▶ _本文抜粋_
..............................
イギリスの登山家ジョージ・マロリーの「Because it is there.」は山に少しでも興味を持った人であれば一般常識のように知られている言葉ではないでしょうか。「Why did you want to climb Mount Everest?」と問われたことへの答えと言われています。

コロナで登山規制もあり、私もしばらくは山から離れているのですが、もともとは月に最低1度は山に行かないと落ち着かないたちの人間です。登山デビューは約8年前の登山未経験者数人との山登り。エベレスト級の登山経験者が企画してくれたのですが、初心者用にと標高1000メートル程度の日帰りハイキングでした。ハイキングといっても普段歩きなれない岩のある凸凹道の坂は初心者にとっては厳しく、皆で無口になりながら競争するように登りやっと頂上に到着。自分の足で登りつめた頂上からの景色を堪能した後、なだらかな下り道を友人とおしゃべりしながら降り充実した一日でした。そこから私は山にはまり、山に関する本を読みあさった後、同じく標高1000メートル程度の山へ一人で向かいました。アシスタントがいないことにより気付いたのは、山に行くには様々な下準備があり、気を抜くと滑落するという恐怖。でもそこにはスリルを感じる自分がいました。

これってイギリス留学と似ているなと感じることがあります。留学出発前の準備は人生の経験者である親ができることは沢山あります。イギリス生活をする上で当面必要であろう荷物の準備、イギリスの天候チェック、出発の時の飛行機や送迎、学校の連絡先、万一のための保険加入など、子どもが困らないようにと準備をします。それは山に行くときの準備も同じで、怪我をしないよう登山に向いた服装や靴選び、登山日数や行程に応じた飲食類の準備や道具、天候や登山行程のチェック、万一のための山保険への加入など。そして、山登りでも十分なイメトレしていても思わぬハプニングが起こるように、留学中に子どもは様々なパプニングに遭遇するのですが、怖さからくるドキドキ感もさることながらスリル感もあるように思います。それは、子どもが親元の守られた環境から旅立ったからこその経験です。平和な日常生活ではなかなか起こらないスリルというインパクトのある経験は、新しい世界で自分を試していくきっかけとなり自己成長につながるように思います。

「なぜ、お子さんをイギリス留学させてたのですか?」その答えは無数にあると思いますが、でも結局のところ「そこに我が子の成長があるから」ではないでしょうか。
..............................
▶ _作業内容_
(a) 上の本文抜粋で、登山デビューのハイキングの山は標高どの程度でしたか。
(b) 上の本文抜粋のうち、「コロナで登山規制もあり、私も」を含む語句で始まり「リルを感じる自分がいました。」で終わる部分を、一字も変えずに書き写してください。

▶ _データ内容_
..............................
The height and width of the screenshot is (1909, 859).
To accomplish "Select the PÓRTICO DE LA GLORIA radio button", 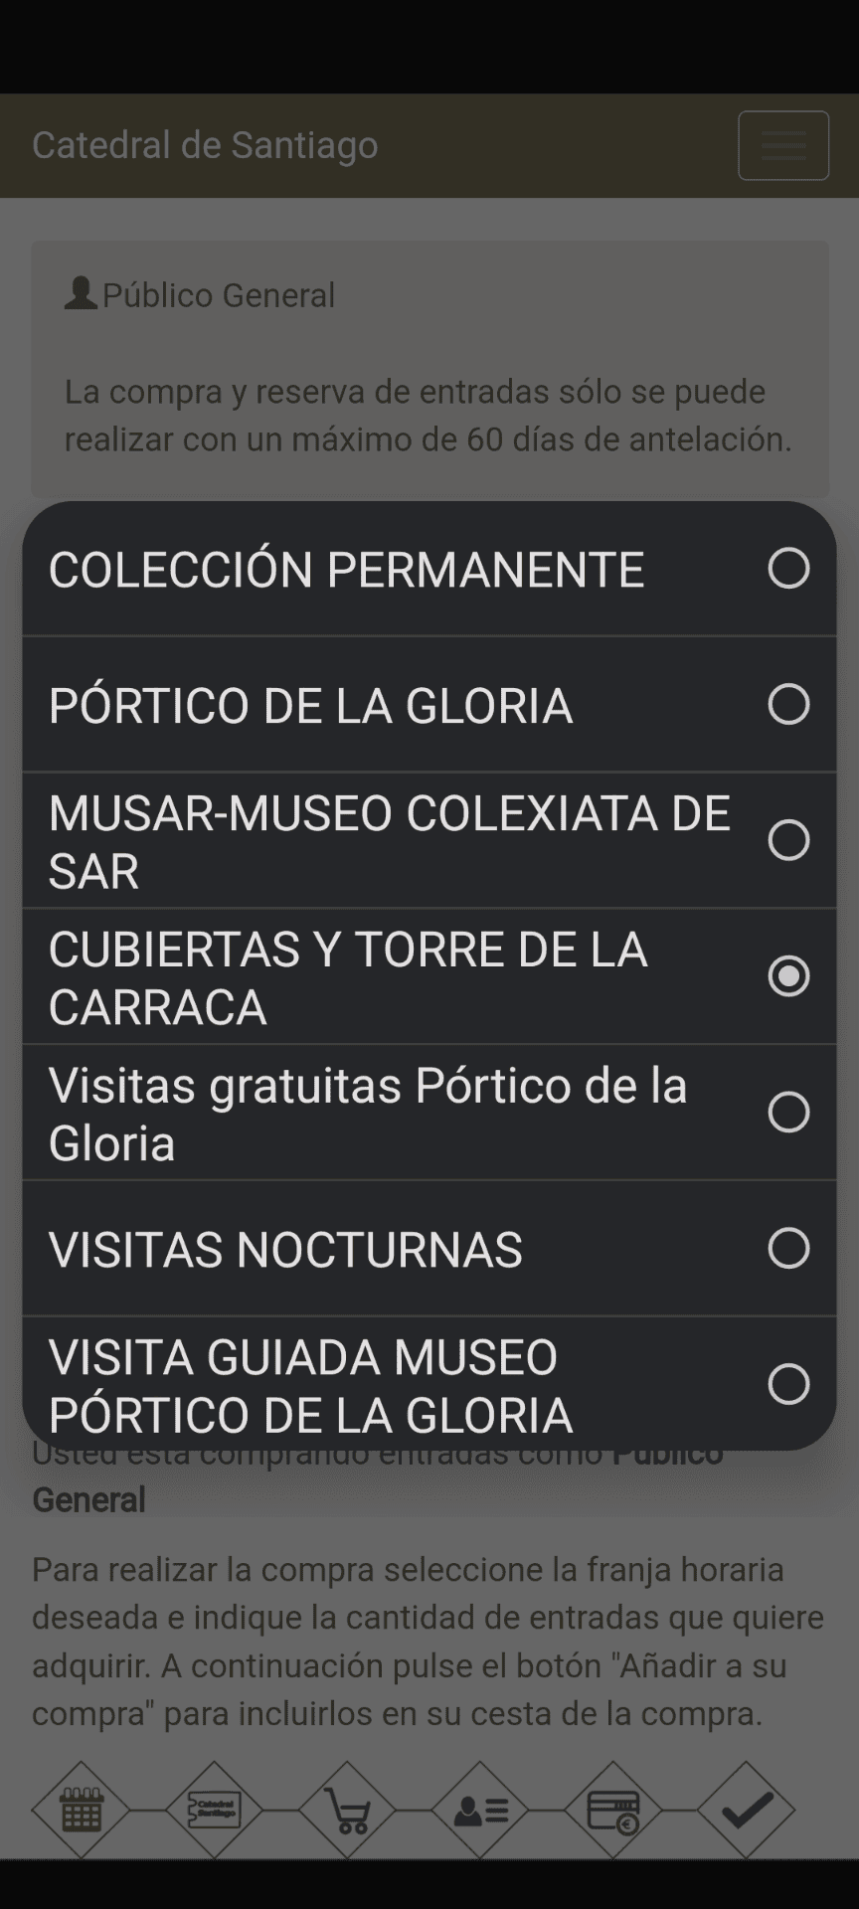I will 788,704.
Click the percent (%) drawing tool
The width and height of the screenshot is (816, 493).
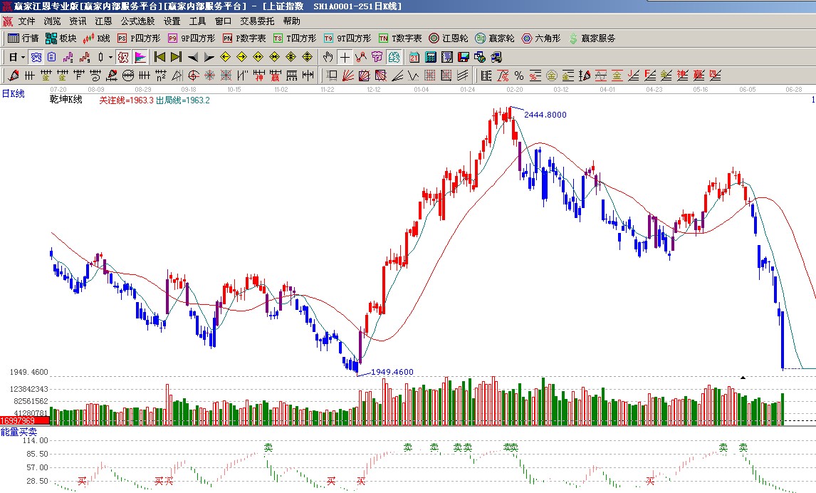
..............................
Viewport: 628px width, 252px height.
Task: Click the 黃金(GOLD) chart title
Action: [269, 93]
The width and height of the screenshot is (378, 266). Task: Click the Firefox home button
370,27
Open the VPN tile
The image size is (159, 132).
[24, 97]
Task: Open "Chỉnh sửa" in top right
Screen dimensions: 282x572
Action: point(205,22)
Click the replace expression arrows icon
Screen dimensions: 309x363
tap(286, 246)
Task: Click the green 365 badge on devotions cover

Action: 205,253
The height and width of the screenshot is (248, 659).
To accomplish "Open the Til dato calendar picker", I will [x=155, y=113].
..............................
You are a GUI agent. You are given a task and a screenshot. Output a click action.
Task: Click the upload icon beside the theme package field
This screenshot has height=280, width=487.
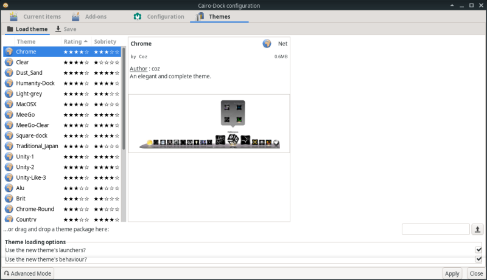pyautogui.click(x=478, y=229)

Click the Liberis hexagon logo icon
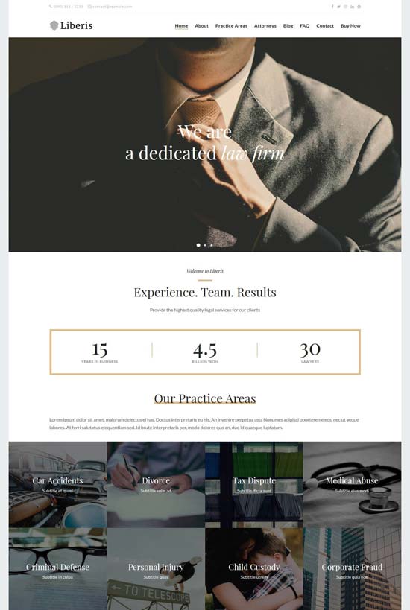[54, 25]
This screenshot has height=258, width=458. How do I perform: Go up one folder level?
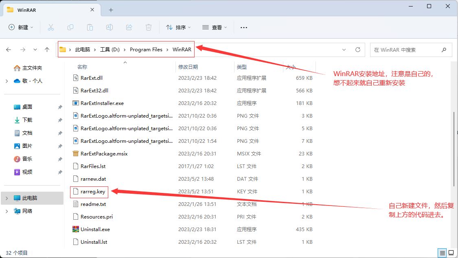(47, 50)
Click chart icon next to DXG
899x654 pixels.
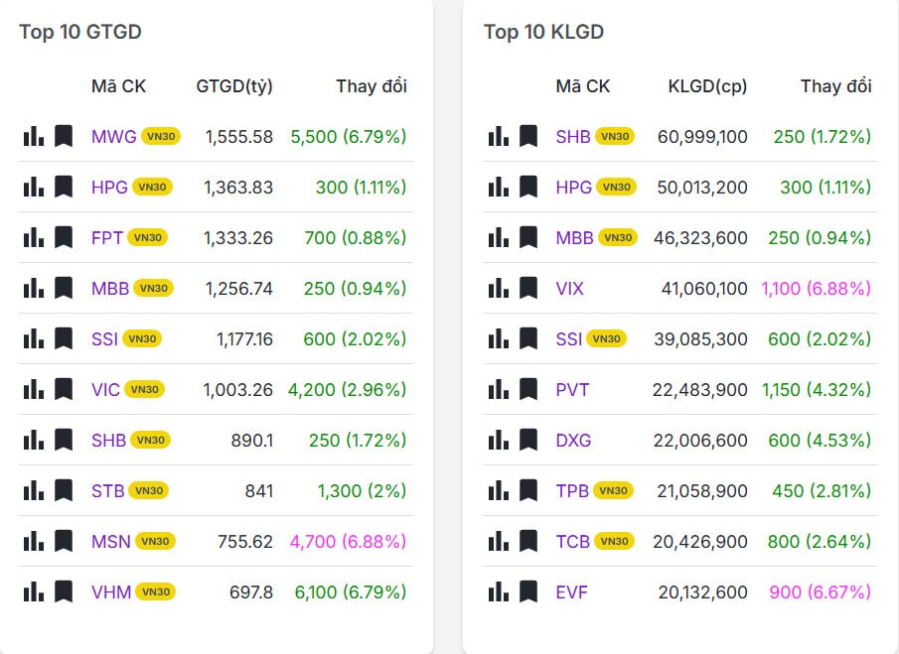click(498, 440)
..............................
▶ _回答一覧_
(a) 標高1000メートル程度です。

(b)
コロナで登山規制もあり、私もしばらくは山から離れているのですが、もともとは月に最低1度は山に行かないと落ち着かないたちの人間です。登山デビューは約8年前の登山未経験者数人との山登り。エベレスト級の登山経験者が企画してくれたのですが、初心者用にと標高1000メートル程度の日帰りハイキングでした。ハイキングといっても普段歩きなれない岩のある凸凹道の坂は初心者にとっては厳しく、皆で無口になりながら競争するように登りやっと頂上に到着。自分の足で登りつめた頂上からの景色を堪能した後、なだらかな下り道を友人とおしゃべりしながら降り充実した一日でした。そこから私は山にはまり、山に関する本を読みあさった後、同じく標高1000メートル程度の山へ一人で向かいました。アシスタントがいないことにより気付いたのは、山に行くには様々な下準備があり、気を抜くと滑落するという恐怖。でもそこにはスリルを感じる自分がいました。